Local Dose Coefficients for Radionuclide Contamination in Wounds.

Abstract

When a radiation accident has occurred that leads to radioactive material being imparted to a wound, this is treated as an internal contamination scenario. It is common for the material to transport throughout the body based upon biokinetics of the material in the body. While standard internal dosimetry approaches can be used to estimate committed effective dose from the insult, some material may get fixed for longer periods of time at the wound location, even after medical procedures such as decontamination and debridement have been applied. In this case, the radioactive material becomes a local dose contributor. This research was to generate local dose coefficients for radionuclide-contaminated wounds to supplement committed effective dose coefficients. These dose coefficients can be used to calculate activity limits at the wound site that could lead to a clinically significant dose.
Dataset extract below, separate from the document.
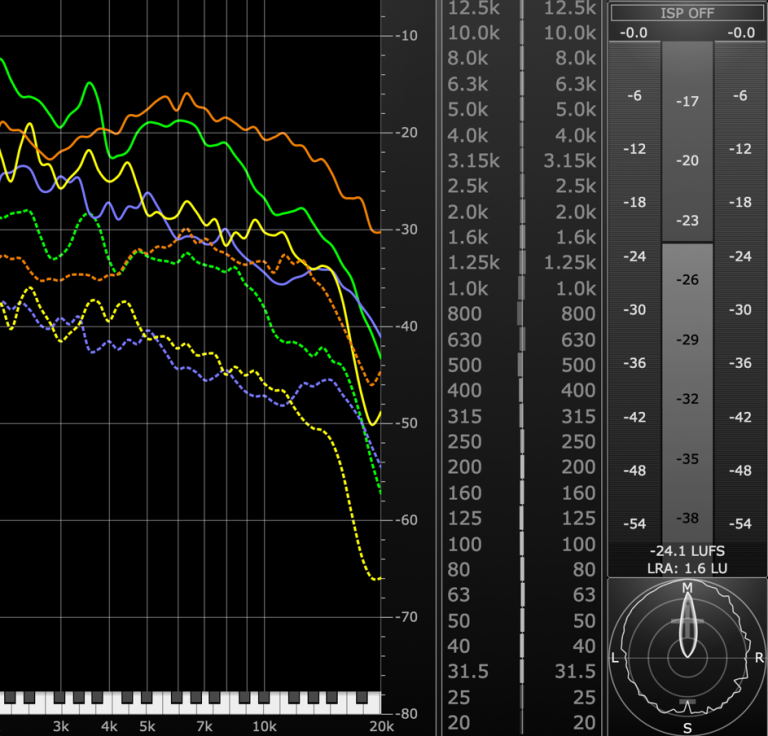Click the 800 band in right band list

click(569, 314)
This is useful for emergency response to assist in decisions on medical treatment, including decorporation therapy. Wound models were created for injections, lacerations, abrasions, and burns, and the MCNP radiation transport code was used to simulate the dose to tissue considering 38 radionuclides. Biokinetic models accounted for biological removal of the radionuclides from the wound site. It was found that radionuclides that are not retained well at the wound site are likely of little concern locally, but for highly retained radionuclides, estimated local doses may require further investigation by medical and health physics personnel.